North Carolina doesn’t get the volume of snowfall and ice coverage that many of our Northern neighbors confront on an annual basis. But that also means that our infrastructure and our drivers may not be equipped or experienced in how to handle it when it does hit. Drivers think they will be able to handle it without issues, only to find out too late how challenging it can be to operate a vehicle in ice and snow.
AAA recommends that if at all possible, avoid heading out when the weather is bad. If you absolutely must go out, make sure you aren’t fatigued. A recent study by AAA revealed drowsy driving is estimated to be a factor in 20 percent of all fatal car accidents, and drivers who get less than seven hours of sleep may exponentially increase their crash risk. Foregoing just two to three hours increases the risk of a collision by 400 percent.

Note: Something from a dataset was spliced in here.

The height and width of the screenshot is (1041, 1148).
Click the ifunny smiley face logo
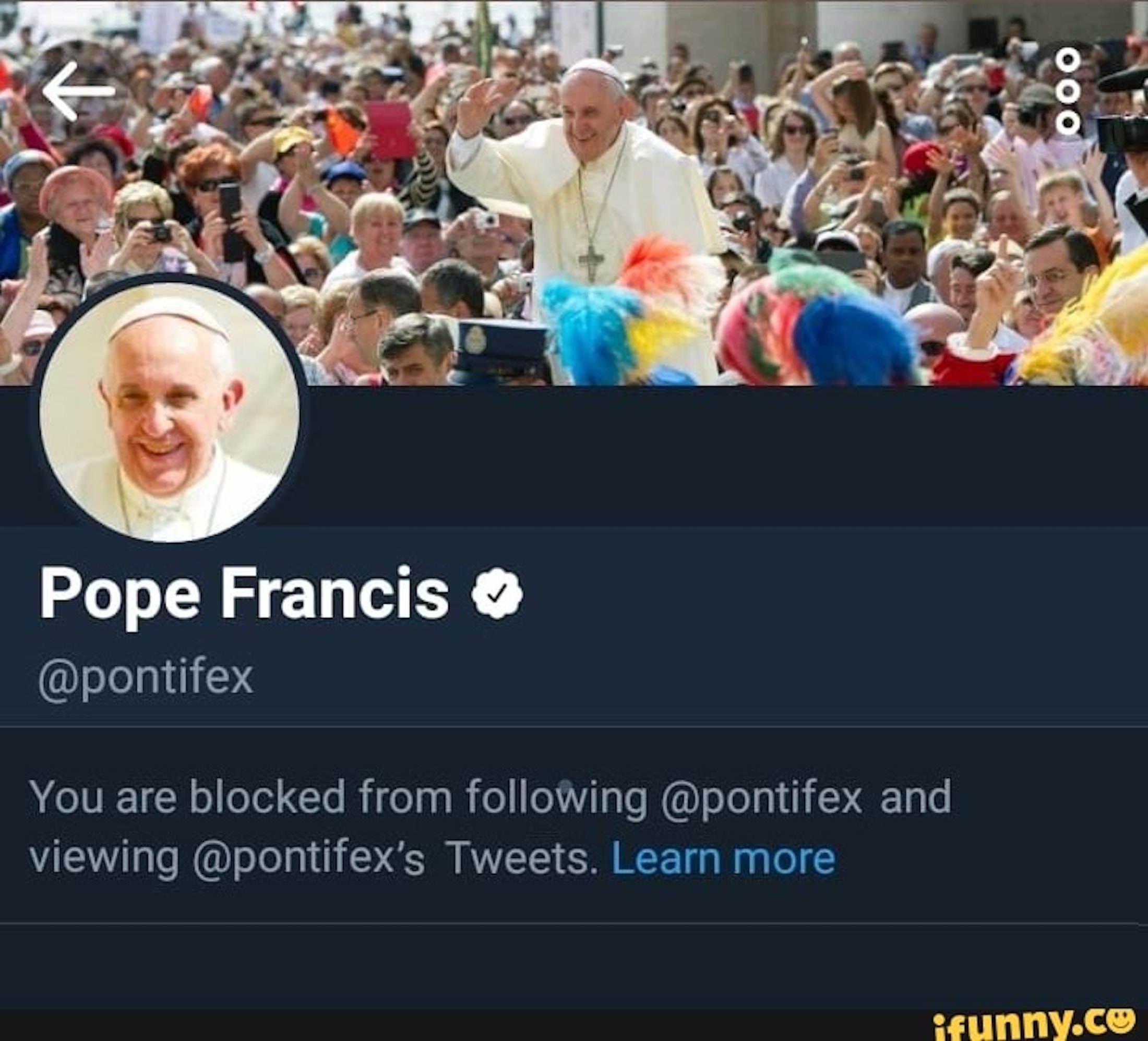coord(1121,1021)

If you’re driving in the snow, you’ll need to slow down. Accelerate and decelerate slowly. Don’t try to move fast, and make sure you give yourself enough time to slow down for a stop sign or traffic light. It takes a lot longer to slow down, stop, turn, or accelerate when the roads are icy.
Another tip especially pertinent here in the mountainous Asheville region is to not try to power up hills. You’ll need some inertia before you reach the hill that can carry you up to the top.
You also need to be familiar with your brakes. Remember that anti-lock brakes will vibrate when someone presses down hard on the pedals.
If you are involved in a North Carolina car accident, our experienced injury lawyers will help you determine your legal options.
Contact the Carolina injury lawyers at the Lee Law Offices by calling 800-887-1965.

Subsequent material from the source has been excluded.